- _BRIEF_
Copy out the lines from the one containing "You are a computer-use" down to the one containing "pyautogui.click(x=684, y=264)", changing "input box" to "text field" and keeping everything else the same. Leave the pictures out.

- _DATA EXTRACT_
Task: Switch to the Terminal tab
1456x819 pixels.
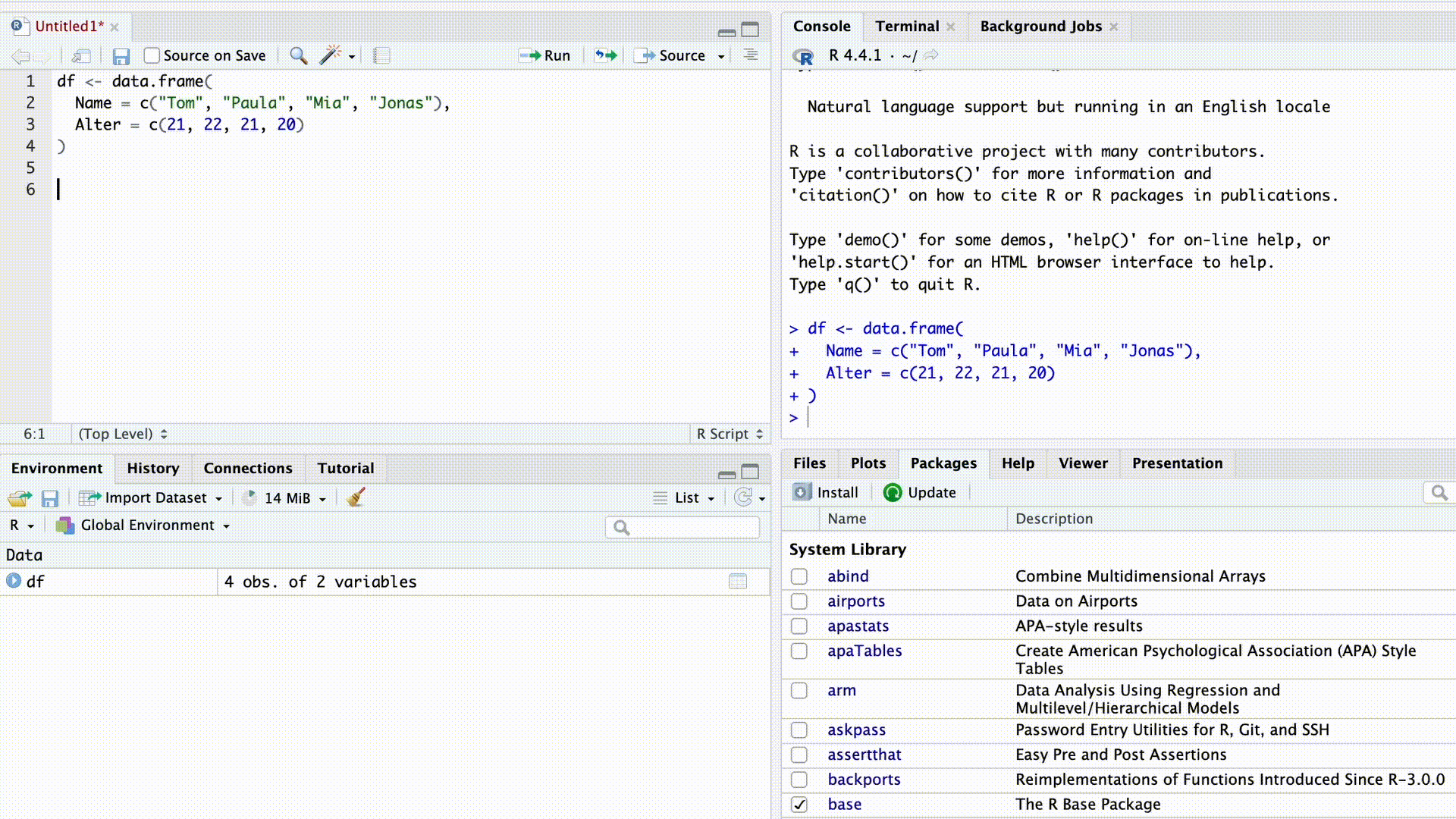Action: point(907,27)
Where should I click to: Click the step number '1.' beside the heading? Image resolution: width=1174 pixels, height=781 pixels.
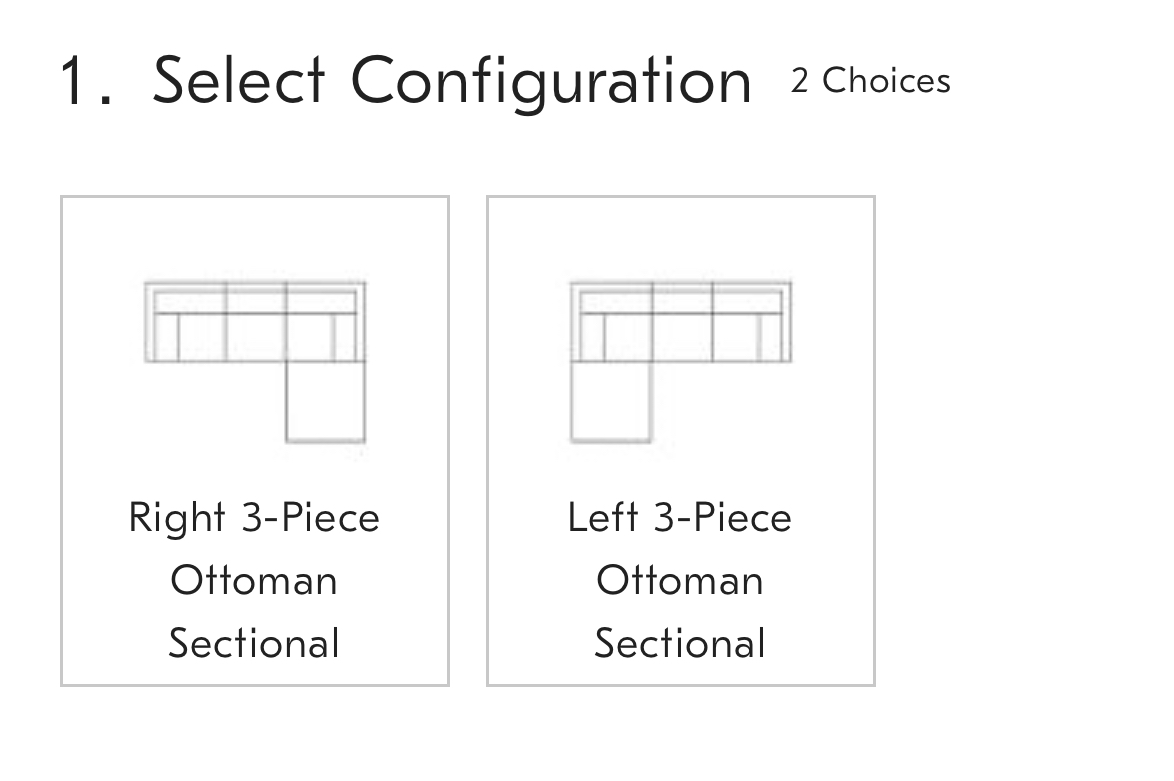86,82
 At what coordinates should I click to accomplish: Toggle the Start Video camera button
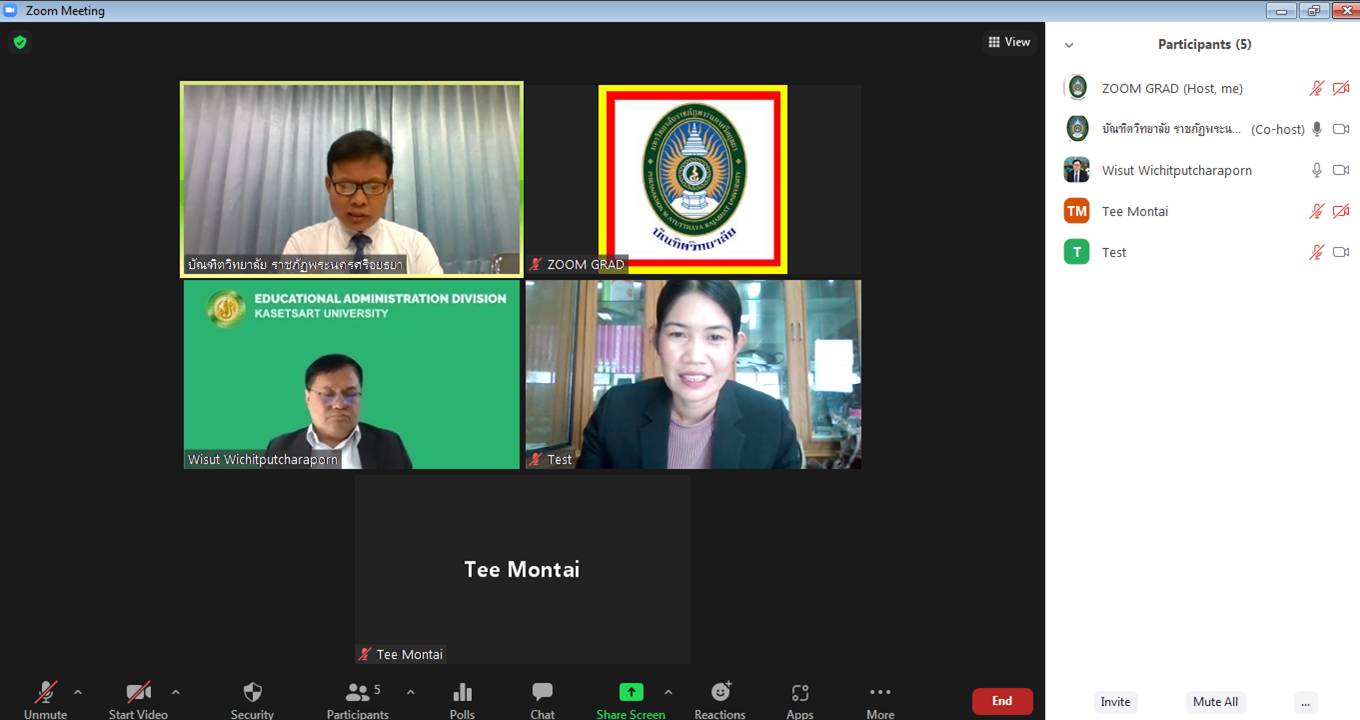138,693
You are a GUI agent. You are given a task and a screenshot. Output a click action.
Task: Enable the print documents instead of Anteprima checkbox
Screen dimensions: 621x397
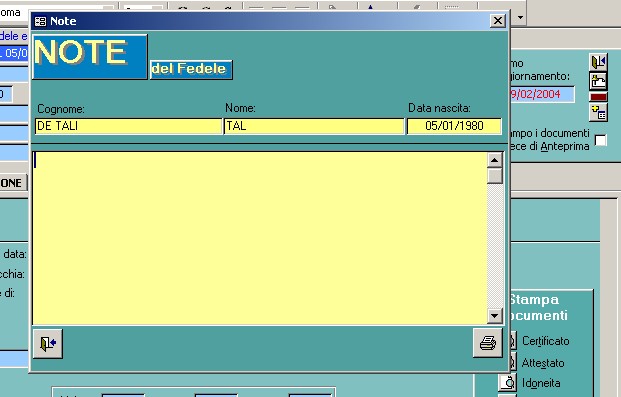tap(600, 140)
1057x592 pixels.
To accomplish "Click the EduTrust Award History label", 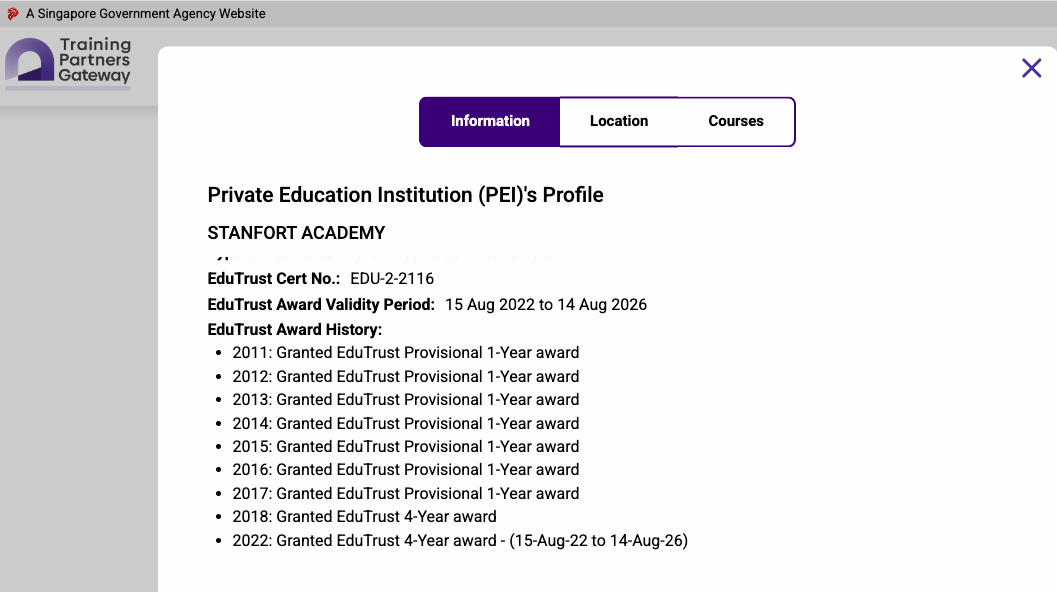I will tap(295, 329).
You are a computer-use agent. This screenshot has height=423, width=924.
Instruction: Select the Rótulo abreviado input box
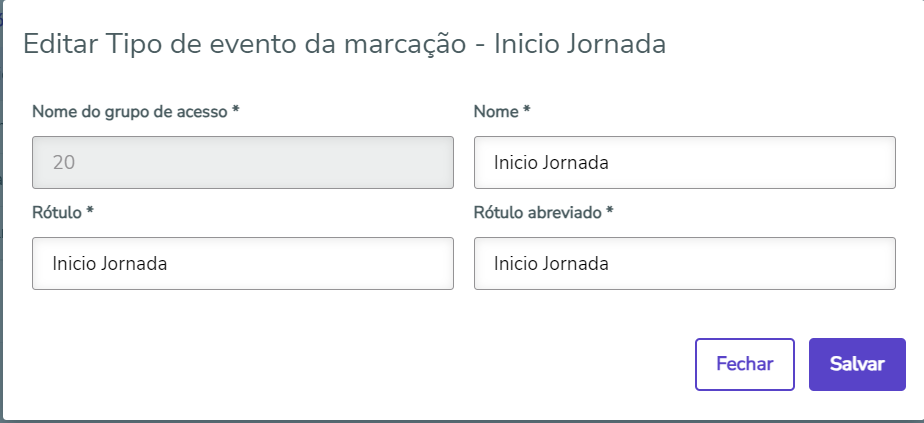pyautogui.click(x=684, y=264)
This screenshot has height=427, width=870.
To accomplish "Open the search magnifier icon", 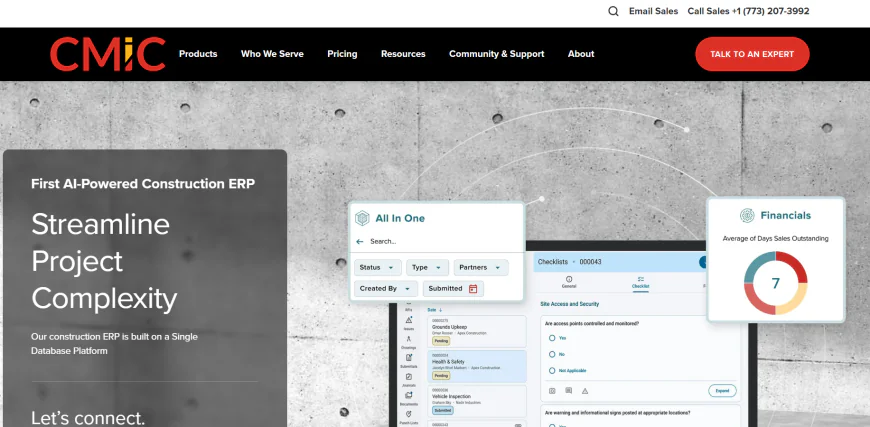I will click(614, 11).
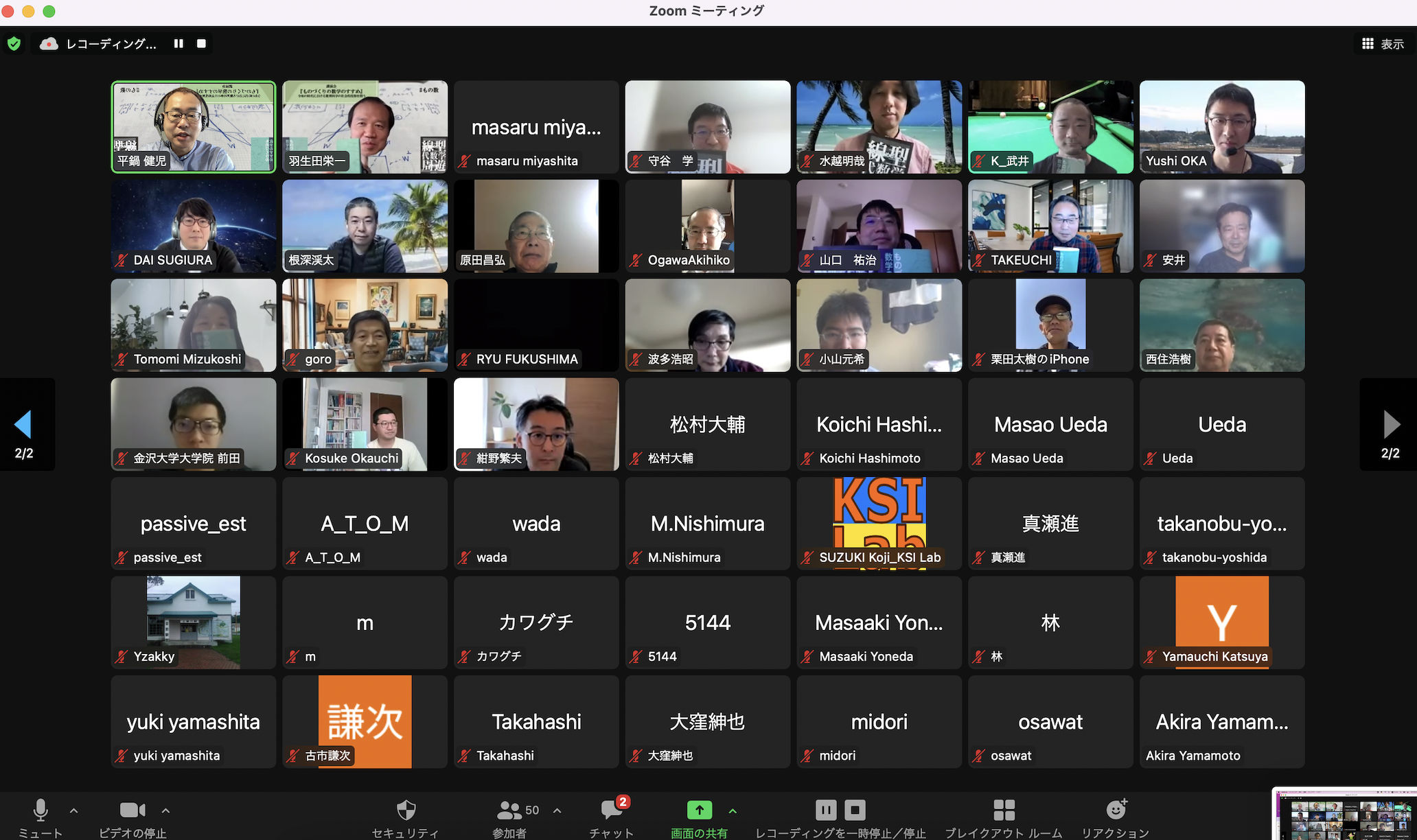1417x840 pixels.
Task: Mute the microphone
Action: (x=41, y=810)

- _TASK OUTPUT_
You are a computer-use agent. This screenshot has height=423, width=924.
Instruction: Select the Rótulo abreviado text field
pyautogui.click(x=684, y=264)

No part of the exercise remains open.